BRANO FORNITO:
++++++++
Il peso eccessivo predispone a sviluppare o aggravare patologie già in età evolutiva come: ipertensione e malattie cardiovascolari, iperglicemia e diabete, iperlipidemie, malattie del fegato, disturbi gastrointestinali, disturbi respiratori, complicanze ortopediche, disturbi ormonali e ginecologici e disturbi neurologici.
Ma perché così tanti giovani si ammalano di obesità?
Innanzitutto è fondamentale capire che l’obesità è una patologia, che non dipende dalla volontà personale, il discorso è molto più complesso, le cause sono multifattoriali. Perciò bisogna porre attenzione anche alla stigmatizzazione dall’individuo affetto da obesità che viene colpevolizzato dalla società, a volte dai genitori stessi o dai professionisti sanitari.
In molte storie che ascolto nel mio studio di nutrizione spesso sono stati proprio dei commenti negativi riguardo il peso i fattori scatenanti di un disturbo del comportamento alimentare.
Dobbiamo provare a immaginare l’obesità e il disturbo da alimentazione incontrollata in età infantile come una tana: un rifugio dove il ragazzo si nasconde, pieno di scorte alimentari. Lì dentro si sente al sicuro, anche se solo e abbandonato, ed è difficile farlo uscire. Il cibo diventa un anestetico per emozioni che fanno tanta paura.
I disordini alimentari in età evolutiva rivelano una difesa rispetto al dubbio di non essere accettati, desiderati e rispettati nella propria individualità e soggettività.
Per questo la cura di questi ragazzi non dovrà riguardare solo il lato biologico strettamente legato al peso ma anche quel nutrimento psichico che è evidentemente mancato.
Spesso infatti nelle famiglie di questi ragazzi si evidenziano un alto livello di criticismo sul peso e alte aspettative, una scarsa affettività e un inadeguato coinvolgimento genitoriale.
Ma i fattori di rischio sono molti: genetici, psicologici-psichiatrici, familiari, socio-culturali.
Sappiamo benissimo quanto i social media siano mezzi potentissimi nel veicolare messaggi spesso sbagliati in campo alimentare e come l’industria del marketing alimentare spinga per farci mangiare sempre di più , soprattutto cibi ricchi di zuccheri e grassi.
Tutto il mondo occidentale è tendenzialmente obesogeno.
++++++++
DATI FORNITI:
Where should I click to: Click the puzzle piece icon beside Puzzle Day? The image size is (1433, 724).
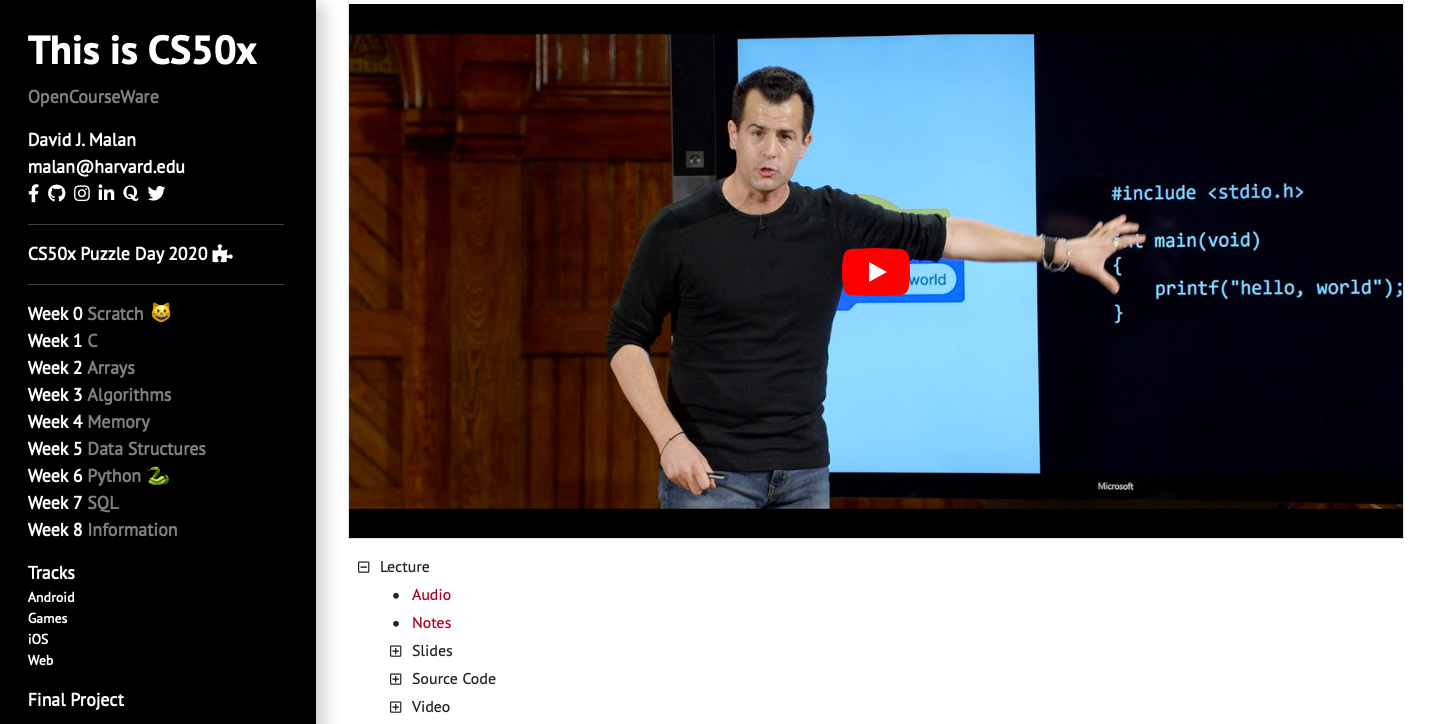tap(223, 254)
++++++++
ISTRUZIONI DEL COMPITO:
Prosegui, per favore, il testo sull'obesità giovanile partendo dalla frase finale del brano fornito.

SPAZIO RISPOSTA:
Obesità infantile: il ruolo della famiglia
Fondamentale è il ruolo dei genitori. Questi dovrebbero fare da “influencer” per i propri figli: l’educazione alimentare passa innanzitutto dalla famiglia e poi dal contesto sociale e i genitori sono il modello più autorevole per un bambino. Le scelte alimentari e l’esempio dello stile di vita della famiglia condizionerà permanentemente il bambino e la sua salute fisica e psichica.
È importante porre a tal fine attenzione alla cura nel momento della preparazione e condivisione dei pasti, il bambino si sentirà protetto.
Condividere il pasto rassicura il bambino e gli conferma la sua identità sociale, rafforza il suo senso di appartenenza alla famiglia e favorisce l’acquisizione di competenze alimentari salutari.
Più spazio viene tolto a questi momenti, più il bambino sarà influenzato dal marketing alimentare.
Dobbiamo fare in modo di essere i maggiori influencer per i nostri figli.
Quale strategia è la migliore per ostacolare questa epidemia globale?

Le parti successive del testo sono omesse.